Alice wants to establish a secure communication with Bob. For this purpose, it needs the public key of Bob to encrypt messages to him. Since this could be replaced by a man-in- the-middle attack, the trusted third party T must be involved, who knows the key already.
In the first step (1 ) Alice sends to T an unencrypted message that they want to talk to Bob.
T replies ( 2) with the public key (public key ) of B and signs it with his private key. This message can be verified using the public key of T, so by all partners who know t. The message is not secret, they should just make sure that the answer really depends on T and no attacker tries Alice foist a fake key.
Now ( 3) Alice to Bob can send a message that is encrypted with his public key and both a nonce and includes the sender Alice. However, Bob can not know whether the message is really from Alice, Bob also knows the public key of Alice may not have.

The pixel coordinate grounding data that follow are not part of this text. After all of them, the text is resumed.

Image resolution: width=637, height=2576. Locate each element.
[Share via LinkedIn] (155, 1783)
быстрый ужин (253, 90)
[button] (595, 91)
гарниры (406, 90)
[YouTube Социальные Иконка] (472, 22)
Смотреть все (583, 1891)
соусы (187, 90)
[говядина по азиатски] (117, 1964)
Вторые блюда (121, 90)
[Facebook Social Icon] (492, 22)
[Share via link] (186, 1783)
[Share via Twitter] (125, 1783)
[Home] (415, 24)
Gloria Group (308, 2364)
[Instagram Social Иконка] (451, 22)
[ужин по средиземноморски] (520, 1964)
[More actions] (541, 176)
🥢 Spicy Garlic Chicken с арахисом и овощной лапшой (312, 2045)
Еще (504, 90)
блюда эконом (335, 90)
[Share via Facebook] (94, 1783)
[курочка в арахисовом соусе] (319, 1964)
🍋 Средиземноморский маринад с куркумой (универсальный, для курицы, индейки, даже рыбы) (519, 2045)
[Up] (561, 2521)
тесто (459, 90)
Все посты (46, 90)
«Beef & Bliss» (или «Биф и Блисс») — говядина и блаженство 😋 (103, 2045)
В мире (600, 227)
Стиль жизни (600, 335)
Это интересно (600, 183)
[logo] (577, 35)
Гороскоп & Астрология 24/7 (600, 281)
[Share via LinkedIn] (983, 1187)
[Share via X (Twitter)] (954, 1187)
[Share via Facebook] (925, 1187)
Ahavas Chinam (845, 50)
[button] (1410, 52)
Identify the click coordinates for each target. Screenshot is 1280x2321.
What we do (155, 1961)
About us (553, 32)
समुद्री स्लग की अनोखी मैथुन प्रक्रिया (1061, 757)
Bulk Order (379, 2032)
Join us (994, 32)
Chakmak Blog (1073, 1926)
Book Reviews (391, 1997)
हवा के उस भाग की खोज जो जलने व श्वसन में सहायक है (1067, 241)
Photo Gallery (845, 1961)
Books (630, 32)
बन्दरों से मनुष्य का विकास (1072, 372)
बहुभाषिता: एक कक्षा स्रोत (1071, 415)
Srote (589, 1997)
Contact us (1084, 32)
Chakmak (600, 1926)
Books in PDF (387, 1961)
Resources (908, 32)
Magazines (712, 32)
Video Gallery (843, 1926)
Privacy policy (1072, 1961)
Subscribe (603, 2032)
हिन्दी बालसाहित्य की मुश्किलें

Bob uses the same procedure as Alice in the steps (1) and (2 ) to obtain Alice's public key. (Steps (4) and (5) )
Now Bob Alice responds by sending back its nonce and its own nonce append (6 ), this message is encrypted with Alice's public key. Alice responds with Bob's nonce, encrypted with Bob's public key (7). These last two steps represent the timeliness of messages safely. Since only A could decrypt the nonce and only B could decrypt the nonce, both parties can be sure with whom they are communicating.
If an attacker gains access to one of the private key of Alice, Bob or the trusted party get T, the process is not more secure since it depending on the stolen key, a can, taking the roles.
- ( 1) A T
- ( 2) T A
- (3) A B
- (4) B T
- ( 5) T B
- (6 ) A B
- ( 7) A B
Problems and solutions
There is no guarantee that the session key can not be cracked. Then the authentication is not ensured because an attacker can undermine the authenticity by restoring the third message containing the session key known to him. Bypassing can be the by timestamp integrated in the News ( Otway -Rees method ), with which one can then decide whether it is a re- recording or not. This procedure assumes synchronized clocks. It has been used for example in network authentication protocol Kerberos.